A significant limitation of all these previous studies was the simulated test conditions used. In the current study, we expanded our previous work,20 by instituting sterility monitoring using a practice-related procedure as a quality assurance measure for our compounding procedures. In the current study, we used test vials that had been used multiple times for compounding sterile medications in the hematology-oncology pharmacy. To our knowledge, this is the first report of testing vials used in actual practice rather than in an artificial test environment. The purpose of the current study was to determine if the sterility of nonpreserved vials with a PhaSeal CSTD attached was maintained for up to 7 days when used in actual compounding procedures in the pharmacy. We also assessed if sterility can be maintained for up to 15 days.

Methods

USP Chapter 71 (USP 71) recommends the use of fluid thioglycollate medium and TSB for sterility testing.21 Under optimal conditions, thioglycollate will allow growth of anaerobic and of aerobic bacteria.22,23 TSB, also known as soybean-casein digest, is a medium for growing fungi and aerobic bacteria.22

Our study design used the parameters for sterility testing described in USP 71.21 We developed a list of nonpreserved antineoplastic agents, including monoclonal antibodies, as shown in Table 1.

Table 1

A PhaSeal adaptor was attached to each single-dose vial. Medications with a chemical stability of less than 7 days were considered expired when the chemical stability was reached, and all other vials were considered expired 7 days from the initial entry. We stored opened vials under refrigeration (2ºC to 8ºC [36ºF to 46ºF]) or at room temperature (20ºC to 25ºC [68ºF to 77ºF]), according to the manufacturers’ recommendations for storage.

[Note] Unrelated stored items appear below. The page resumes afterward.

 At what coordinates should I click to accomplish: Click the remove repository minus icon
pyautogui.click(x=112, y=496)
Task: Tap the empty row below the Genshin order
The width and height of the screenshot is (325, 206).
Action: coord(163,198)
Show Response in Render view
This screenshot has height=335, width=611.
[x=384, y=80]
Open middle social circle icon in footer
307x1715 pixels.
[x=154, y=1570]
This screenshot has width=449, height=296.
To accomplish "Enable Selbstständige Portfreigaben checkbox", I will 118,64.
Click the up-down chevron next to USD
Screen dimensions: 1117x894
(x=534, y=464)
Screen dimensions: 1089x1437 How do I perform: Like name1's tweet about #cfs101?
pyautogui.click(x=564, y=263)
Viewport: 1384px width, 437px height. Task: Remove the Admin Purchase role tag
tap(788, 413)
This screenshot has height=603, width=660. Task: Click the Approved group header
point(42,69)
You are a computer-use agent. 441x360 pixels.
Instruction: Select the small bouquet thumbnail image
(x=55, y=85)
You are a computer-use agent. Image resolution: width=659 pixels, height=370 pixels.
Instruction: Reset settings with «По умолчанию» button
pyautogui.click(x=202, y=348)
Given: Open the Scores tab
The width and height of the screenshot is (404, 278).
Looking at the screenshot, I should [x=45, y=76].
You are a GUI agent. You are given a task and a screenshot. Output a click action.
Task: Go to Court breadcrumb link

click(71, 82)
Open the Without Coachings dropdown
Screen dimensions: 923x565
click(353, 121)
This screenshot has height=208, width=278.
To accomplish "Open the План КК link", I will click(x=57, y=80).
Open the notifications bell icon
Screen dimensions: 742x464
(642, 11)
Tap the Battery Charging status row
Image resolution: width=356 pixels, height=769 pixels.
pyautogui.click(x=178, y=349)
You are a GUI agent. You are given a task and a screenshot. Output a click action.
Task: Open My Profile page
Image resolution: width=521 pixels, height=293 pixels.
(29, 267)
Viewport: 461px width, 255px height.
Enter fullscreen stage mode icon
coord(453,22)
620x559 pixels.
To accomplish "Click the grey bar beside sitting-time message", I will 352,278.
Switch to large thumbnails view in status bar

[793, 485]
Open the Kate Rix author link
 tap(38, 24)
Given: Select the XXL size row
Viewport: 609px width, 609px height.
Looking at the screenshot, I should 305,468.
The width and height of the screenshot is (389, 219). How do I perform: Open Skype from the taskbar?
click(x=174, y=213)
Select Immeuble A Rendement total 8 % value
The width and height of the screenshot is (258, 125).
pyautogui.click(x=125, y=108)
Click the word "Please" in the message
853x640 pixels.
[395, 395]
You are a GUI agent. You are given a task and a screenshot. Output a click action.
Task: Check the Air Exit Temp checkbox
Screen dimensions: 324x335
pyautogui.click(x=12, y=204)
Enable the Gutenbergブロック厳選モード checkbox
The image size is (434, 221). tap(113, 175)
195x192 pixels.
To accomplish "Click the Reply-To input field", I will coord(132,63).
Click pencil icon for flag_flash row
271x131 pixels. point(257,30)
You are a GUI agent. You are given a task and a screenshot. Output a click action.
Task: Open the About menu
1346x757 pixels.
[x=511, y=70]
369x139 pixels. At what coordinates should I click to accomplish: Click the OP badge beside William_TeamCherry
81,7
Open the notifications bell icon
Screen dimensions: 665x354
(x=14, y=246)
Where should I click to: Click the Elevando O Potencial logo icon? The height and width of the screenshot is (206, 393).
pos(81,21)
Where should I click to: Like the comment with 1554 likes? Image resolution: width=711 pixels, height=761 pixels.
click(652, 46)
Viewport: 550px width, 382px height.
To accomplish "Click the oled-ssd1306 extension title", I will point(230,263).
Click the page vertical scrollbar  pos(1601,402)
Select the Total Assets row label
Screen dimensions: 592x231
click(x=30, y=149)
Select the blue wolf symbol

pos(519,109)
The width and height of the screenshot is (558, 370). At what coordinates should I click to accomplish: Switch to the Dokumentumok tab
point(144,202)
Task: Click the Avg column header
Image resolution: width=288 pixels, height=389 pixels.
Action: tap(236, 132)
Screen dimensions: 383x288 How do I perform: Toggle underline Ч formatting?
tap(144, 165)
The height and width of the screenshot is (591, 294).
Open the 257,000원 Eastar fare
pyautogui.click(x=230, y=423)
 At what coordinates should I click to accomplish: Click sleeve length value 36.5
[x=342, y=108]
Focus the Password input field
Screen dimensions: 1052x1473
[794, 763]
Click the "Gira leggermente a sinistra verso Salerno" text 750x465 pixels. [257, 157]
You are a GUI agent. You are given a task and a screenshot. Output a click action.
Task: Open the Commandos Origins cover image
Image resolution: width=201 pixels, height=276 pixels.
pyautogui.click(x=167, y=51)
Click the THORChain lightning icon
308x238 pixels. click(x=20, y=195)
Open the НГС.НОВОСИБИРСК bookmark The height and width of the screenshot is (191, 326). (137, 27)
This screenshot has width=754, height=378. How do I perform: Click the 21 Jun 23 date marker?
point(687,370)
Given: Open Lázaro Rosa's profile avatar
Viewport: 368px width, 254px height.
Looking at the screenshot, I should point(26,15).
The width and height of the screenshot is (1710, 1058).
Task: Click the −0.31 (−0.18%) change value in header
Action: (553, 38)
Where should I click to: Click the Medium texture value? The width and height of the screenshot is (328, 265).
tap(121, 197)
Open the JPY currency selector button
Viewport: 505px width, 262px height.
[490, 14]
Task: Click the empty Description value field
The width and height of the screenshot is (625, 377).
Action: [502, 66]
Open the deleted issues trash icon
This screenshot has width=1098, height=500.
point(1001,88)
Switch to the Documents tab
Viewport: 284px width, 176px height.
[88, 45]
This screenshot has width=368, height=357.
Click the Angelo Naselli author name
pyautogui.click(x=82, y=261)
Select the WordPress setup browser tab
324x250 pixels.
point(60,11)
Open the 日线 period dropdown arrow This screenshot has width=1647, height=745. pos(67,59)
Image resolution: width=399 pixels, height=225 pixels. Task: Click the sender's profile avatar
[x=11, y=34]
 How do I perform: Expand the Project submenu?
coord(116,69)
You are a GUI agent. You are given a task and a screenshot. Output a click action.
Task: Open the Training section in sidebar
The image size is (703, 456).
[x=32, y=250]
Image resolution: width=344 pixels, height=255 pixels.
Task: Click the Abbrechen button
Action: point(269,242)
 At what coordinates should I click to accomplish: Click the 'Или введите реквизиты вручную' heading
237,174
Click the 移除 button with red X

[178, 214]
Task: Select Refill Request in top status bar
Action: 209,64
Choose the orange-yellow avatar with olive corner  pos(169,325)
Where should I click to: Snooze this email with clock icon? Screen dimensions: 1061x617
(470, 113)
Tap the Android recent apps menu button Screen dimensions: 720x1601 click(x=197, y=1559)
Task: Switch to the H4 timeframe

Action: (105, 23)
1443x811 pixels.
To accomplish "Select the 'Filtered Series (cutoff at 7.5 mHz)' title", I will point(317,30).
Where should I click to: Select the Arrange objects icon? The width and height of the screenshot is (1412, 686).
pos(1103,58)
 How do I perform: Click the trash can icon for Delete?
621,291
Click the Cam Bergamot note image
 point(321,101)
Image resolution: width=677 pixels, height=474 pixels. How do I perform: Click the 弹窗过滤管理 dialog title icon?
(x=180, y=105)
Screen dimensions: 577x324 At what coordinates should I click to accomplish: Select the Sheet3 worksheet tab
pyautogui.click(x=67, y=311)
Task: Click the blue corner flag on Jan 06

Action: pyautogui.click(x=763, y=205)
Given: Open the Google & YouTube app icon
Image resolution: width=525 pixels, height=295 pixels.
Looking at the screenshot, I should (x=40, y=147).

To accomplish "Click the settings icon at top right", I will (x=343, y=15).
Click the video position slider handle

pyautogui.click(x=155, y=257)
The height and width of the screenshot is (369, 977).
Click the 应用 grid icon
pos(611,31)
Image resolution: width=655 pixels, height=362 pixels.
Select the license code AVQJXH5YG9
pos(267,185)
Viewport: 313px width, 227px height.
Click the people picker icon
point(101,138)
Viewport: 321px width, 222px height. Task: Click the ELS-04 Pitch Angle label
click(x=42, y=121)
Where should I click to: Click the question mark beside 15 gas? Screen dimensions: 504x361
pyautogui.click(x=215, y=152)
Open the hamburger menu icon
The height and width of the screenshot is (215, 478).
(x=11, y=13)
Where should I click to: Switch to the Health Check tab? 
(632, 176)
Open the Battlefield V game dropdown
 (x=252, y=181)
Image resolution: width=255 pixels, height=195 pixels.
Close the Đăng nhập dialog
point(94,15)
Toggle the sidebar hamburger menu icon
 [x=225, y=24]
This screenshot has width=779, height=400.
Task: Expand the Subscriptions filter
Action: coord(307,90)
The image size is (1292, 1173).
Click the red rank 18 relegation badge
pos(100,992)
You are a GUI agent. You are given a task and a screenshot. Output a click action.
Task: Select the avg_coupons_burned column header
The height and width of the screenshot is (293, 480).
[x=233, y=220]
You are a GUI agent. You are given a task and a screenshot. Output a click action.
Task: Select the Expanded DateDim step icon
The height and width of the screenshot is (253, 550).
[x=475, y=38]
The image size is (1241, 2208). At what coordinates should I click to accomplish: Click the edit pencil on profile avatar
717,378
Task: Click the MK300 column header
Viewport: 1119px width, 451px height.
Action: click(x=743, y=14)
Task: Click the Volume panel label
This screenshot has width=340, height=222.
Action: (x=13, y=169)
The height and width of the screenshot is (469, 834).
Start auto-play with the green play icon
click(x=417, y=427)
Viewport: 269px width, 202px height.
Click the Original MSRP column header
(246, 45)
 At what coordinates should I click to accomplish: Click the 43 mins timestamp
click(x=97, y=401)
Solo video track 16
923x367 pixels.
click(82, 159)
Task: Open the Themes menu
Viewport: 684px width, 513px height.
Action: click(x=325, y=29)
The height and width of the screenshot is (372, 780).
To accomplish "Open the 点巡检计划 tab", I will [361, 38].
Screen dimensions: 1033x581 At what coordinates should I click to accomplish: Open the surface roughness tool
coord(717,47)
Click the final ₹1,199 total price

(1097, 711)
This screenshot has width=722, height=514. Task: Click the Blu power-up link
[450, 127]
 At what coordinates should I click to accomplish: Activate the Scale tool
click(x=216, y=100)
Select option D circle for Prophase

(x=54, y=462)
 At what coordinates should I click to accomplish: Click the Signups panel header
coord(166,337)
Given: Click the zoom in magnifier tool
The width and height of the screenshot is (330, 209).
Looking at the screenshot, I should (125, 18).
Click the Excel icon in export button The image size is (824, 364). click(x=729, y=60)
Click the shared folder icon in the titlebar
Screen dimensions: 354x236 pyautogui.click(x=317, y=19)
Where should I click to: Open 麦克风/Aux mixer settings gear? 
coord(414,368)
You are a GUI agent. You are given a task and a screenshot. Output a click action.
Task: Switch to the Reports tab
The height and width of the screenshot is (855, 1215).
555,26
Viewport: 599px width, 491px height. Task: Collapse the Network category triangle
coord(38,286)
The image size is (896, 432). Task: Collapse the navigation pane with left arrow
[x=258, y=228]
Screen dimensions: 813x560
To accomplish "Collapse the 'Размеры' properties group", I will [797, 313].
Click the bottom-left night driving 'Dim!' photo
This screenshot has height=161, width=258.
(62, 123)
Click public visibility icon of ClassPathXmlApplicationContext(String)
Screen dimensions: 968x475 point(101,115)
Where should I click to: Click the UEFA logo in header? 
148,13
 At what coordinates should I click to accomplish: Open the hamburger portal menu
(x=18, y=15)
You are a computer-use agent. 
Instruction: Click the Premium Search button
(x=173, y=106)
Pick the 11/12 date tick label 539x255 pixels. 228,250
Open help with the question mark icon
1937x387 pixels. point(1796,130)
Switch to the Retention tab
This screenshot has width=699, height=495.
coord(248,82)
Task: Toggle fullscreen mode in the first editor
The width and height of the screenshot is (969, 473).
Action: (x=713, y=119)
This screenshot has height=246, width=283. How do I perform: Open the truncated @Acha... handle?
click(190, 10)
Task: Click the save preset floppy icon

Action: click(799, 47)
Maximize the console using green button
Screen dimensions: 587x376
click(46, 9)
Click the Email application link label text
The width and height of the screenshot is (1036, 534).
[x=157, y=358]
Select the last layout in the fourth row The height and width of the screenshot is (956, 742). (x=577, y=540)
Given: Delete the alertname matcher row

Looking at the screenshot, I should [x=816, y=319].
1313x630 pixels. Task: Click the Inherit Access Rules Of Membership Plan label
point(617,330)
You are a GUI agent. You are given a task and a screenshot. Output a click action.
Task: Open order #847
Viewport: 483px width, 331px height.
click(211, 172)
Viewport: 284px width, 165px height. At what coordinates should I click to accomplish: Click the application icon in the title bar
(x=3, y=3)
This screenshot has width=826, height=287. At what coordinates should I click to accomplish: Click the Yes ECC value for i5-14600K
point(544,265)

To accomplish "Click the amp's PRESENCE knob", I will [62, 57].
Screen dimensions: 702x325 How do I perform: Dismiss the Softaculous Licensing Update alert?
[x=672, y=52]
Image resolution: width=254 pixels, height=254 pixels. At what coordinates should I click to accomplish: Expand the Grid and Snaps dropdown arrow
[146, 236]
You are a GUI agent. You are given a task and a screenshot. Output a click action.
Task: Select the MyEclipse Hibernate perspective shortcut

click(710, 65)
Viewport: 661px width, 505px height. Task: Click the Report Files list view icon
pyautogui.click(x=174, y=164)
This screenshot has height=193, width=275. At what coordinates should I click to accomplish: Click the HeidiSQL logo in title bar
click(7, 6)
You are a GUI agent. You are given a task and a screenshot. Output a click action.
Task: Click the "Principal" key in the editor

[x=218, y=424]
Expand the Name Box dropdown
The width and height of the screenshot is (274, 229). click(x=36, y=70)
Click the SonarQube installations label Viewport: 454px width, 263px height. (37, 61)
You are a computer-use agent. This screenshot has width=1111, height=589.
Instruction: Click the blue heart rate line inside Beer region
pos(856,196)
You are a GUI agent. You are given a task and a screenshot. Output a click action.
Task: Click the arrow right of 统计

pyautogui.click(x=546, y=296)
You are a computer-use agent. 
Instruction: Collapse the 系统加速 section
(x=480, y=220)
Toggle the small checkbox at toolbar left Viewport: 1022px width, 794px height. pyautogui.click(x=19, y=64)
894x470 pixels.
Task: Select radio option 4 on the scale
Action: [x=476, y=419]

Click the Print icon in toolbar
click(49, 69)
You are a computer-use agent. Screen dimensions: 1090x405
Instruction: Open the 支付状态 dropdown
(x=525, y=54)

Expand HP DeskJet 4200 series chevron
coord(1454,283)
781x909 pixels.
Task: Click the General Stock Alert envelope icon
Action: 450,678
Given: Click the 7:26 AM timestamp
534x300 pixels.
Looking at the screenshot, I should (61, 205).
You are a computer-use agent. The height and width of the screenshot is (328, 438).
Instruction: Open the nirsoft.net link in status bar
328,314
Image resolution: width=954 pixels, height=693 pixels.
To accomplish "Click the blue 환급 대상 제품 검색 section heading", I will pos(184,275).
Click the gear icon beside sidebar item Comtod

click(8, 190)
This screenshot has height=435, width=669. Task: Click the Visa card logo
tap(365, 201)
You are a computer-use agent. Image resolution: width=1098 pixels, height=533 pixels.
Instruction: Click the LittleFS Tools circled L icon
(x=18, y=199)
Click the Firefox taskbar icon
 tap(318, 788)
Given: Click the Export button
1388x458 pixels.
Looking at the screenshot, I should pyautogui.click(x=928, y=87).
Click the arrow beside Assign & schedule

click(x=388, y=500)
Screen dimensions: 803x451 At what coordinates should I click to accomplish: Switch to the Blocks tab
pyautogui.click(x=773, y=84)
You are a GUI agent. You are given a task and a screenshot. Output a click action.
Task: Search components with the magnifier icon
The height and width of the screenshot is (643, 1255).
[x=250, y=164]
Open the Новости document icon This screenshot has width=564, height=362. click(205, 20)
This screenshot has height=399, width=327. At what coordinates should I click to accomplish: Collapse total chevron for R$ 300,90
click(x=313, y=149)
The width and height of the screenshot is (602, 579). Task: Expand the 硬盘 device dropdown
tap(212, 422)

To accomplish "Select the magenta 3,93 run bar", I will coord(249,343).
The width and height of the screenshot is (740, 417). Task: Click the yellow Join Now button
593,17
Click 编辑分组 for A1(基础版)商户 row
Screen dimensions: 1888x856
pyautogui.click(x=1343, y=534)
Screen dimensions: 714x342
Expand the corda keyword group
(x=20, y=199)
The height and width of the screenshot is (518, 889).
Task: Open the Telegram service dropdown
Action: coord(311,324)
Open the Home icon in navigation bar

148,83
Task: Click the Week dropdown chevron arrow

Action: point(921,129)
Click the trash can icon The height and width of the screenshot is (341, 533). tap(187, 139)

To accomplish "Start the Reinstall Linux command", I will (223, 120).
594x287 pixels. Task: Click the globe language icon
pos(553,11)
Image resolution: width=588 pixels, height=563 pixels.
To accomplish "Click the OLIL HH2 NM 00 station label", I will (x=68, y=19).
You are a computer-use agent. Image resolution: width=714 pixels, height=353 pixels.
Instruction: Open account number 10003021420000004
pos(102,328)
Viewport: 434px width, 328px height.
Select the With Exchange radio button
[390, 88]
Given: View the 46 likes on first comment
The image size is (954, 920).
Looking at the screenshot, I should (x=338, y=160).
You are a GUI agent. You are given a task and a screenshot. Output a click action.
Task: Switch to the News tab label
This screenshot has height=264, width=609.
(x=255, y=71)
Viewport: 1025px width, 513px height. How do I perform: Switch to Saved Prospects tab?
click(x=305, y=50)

Upon initial use, the technician or the pharmacist preparing the dose attached a PhaSeal adaptor to each vial in a class II, type B2, biological safety cabinets in the hematology-oncology pharmacy ISO 5 environment, using appropriate aseptic techniques. Each vial was labeled with the date it was opened; beyond-use date, with a maximum of 7 days; and the technician’s or the pharmacist’s initials. If necessary, the drug was reconstituted according to the pharmacy’s standard procedure. The appropriate dose was withdrawn from the vial. The test vials were collected over a 4-month period, from March 2015 through June 2015.

Partially used vials that were to be saved for reuse were stored at room temperature (20ºC to 25ºC) or under refrigeration (2°C to 8°C), as recommended in the drug’s product information. When another dose for the drug was ordered, the opened vial was retrieved, and the appropriate dose withdrawn. At the end of day 7, vials with at least 1 mL of remaining solution were used for testing.

Two 0.5-mL aliquots of the drug were withdrawn from the vial into 2 separate 1-mL syringes. Each aliquot was assigned a study number. The study number and the drug’s name, concentration, manufacturer, and lot number, as well as the drug’s expiration date were recorded. The aliquots were labeled with the study number and the day (day 8 or 15).

The blinded samples were then delivered to the microbiology department for direct inoculation of TSB and thioglycollate broth. Each inoculate was labeled with the assigned number attached to the sample. The samples were incubated for 14 days, as described above.

In the microbiology laboratory, 10 mL of commercially available thioglycollate (Renek lot #R07172) and 10 mL of TSB (Remel lot #R07226) were each inoculated with 0.5 mL of the sample and were labeled with the study number and day.

The TSB samples were incubated at 25ºC, and thioglycollate broth samples were incubated at 35ºC, for 14 days, then inspected for growth. The results were reported to the principal investigator for recording in the study file.

We inculcated vials of growth media with the listed organisms, to be used as positive controls. We also left unopened vials of the media for the duration of the study to verify they were not contaminated, to be used as negative controls. These positive and negative controls served to verify growth potential of the culture medium after incubation. The positive controls were tested for Staphylococcus aureus, Pseudomonas aeruginosa, Candida albicans yeast, and Aspergillus species, to validate the growth of each organism within the TSB and the thioglycollate broth.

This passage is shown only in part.